Da piazza Tienanmen al carcere 

Nella primavera 1989 tornò dall’estero per partecipare alle proteste di piazza Tienanmen. Arrestato, rimase in carcere per 19 mesi. Nel gennaio 1991 fu condannato per “propaganda ed istigazione  controrivoluzionarie”, ma senza finire in carcere. Nell’ottobre del  1996 fu inviato a trascorrere tre anni in un campo di rieducazione a  causa delle sue critiche al partito comunista. Liu Xiaobo è stato presidente del ramo cinese dell’associazione  internazionale di scrittori Pen Club  fra il 2003 e il 2007,  quando fu nuovamente arrestato e interrogato in carcere a proposito di suoi articoli apparsi sui siti web stranieri. L’ultimo arresto risale al dicembre 2008 a causa della sua adesione ad un movimento per l’avvento della democrazia in Cina. Liu Xiaobo era il primo firmatario del manifesto di Charta 08, cui hanno aderito 330 intellettuali cinesi, che elencava una serie di riforme necessarie per una trasformazione democratica del paese asiatico. Il 25 dicembre  2009, Liu è stato condannato a 11 anni di carcere per “incitamento  alla sovversione dei poteri dello Stato”.
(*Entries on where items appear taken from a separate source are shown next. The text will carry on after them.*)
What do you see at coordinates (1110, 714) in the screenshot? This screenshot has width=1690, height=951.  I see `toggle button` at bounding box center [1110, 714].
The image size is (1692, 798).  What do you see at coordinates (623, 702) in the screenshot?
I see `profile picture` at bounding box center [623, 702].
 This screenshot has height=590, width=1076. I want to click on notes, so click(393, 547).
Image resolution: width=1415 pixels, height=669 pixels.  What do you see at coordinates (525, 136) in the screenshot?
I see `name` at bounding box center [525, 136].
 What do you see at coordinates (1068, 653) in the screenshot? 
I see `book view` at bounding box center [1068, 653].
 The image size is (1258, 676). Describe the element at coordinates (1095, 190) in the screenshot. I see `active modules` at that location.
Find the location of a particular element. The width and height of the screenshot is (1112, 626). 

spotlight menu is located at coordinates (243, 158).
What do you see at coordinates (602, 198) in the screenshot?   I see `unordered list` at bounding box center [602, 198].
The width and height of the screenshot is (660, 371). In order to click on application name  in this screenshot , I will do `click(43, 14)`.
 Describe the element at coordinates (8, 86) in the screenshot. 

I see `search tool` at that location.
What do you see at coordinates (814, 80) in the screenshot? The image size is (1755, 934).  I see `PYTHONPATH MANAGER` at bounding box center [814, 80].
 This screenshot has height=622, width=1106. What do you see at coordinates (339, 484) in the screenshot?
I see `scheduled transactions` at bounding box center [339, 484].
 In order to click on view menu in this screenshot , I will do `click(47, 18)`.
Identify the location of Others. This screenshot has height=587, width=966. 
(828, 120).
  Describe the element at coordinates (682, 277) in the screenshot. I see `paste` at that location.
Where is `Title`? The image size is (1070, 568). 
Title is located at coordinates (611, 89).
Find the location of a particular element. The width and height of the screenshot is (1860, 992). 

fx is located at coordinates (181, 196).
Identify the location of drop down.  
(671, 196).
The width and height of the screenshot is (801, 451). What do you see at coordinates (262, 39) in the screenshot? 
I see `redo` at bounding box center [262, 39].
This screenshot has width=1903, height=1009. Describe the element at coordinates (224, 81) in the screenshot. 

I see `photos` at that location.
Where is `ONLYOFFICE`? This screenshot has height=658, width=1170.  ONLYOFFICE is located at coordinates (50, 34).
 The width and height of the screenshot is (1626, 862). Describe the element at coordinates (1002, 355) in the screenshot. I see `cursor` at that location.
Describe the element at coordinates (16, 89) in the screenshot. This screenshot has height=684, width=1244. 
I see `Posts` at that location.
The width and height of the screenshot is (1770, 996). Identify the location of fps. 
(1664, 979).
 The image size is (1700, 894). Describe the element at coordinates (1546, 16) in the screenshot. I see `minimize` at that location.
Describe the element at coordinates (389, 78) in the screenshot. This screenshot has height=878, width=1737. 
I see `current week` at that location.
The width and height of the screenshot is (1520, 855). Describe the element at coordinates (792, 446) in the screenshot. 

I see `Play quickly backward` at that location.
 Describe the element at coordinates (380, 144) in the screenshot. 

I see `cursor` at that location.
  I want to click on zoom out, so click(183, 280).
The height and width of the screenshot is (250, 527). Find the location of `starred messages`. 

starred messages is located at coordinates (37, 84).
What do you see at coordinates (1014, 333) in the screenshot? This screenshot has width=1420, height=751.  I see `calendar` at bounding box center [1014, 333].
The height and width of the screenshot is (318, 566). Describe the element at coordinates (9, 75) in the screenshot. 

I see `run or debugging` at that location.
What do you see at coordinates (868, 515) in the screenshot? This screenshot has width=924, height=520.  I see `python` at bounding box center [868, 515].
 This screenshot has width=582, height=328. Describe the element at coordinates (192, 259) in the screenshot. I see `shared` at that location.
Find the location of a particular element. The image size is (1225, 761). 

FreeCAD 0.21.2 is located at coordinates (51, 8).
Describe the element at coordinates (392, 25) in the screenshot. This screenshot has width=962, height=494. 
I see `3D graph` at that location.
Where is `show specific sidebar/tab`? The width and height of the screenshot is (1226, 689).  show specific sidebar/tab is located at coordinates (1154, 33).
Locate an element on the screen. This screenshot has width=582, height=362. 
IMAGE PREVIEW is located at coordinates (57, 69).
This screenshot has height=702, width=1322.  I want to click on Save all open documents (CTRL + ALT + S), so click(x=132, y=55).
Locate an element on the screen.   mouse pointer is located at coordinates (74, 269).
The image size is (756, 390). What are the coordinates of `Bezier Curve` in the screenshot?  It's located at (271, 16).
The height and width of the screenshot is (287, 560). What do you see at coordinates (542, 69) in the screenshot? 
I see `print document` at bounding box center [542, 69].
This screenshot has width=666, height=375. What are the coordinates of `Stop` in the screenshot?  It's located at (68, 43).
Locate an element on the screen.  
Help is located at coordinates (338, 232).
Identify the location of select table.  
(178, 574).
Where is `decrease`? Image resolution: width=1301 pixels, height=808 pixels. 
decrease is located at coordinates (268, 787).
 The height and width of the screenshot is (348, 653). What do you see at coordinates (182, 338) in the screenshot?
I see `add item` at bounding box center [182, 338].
La medaglia del Nobel posata su una sedia vuota

Nel 2010 Liu ha ricevuto il premio Nobel per la pace  «per il suo impegno non violento a tutela dei diritti umani in Cina». Il diploma e la medaglia del premio Nobel vennero posate su una sedia  vuota, dato che il dissidente era in carcere. Pechino esercitò forti pressioni per evitare la premiazione di Liu, cui seguirono tensioni diplomatiche fra Cina e Norvegia. Fra gli sponsor della sua candidatura vi era l’ex presidente ceco Vaclav Havel, promotore di Charta 77, il manifesto di dissidenti cecoslovacchi a cui si erano  ispirati i firmatari di Charta 08. Sin dall’annuncio del premio, la moglie Liu Xia è stata posta agli arresti domiciliari nella sua casa di Pechino. Contro la donna non  sono mai state mosse accuse formali. Xia e Xiaobo si erano conosciuti  negli anni ottanta, quando entrambi erano sposati con altri partner e  frequentavano lo stesso giro di amici boehmien. Lui era un brillante  intellettuale donnaiolo, lei una giovane poetessa che lavorava come  funzionaria del governo. I loro due matrimoni naufragarono dopo il suo primo arresto. Quando lui fu rilasciato nacque il loro amore. «Ho  trovato tutta la bellezza del mondo in questa donna», confidò Xiao all’amico Mo Zhixu.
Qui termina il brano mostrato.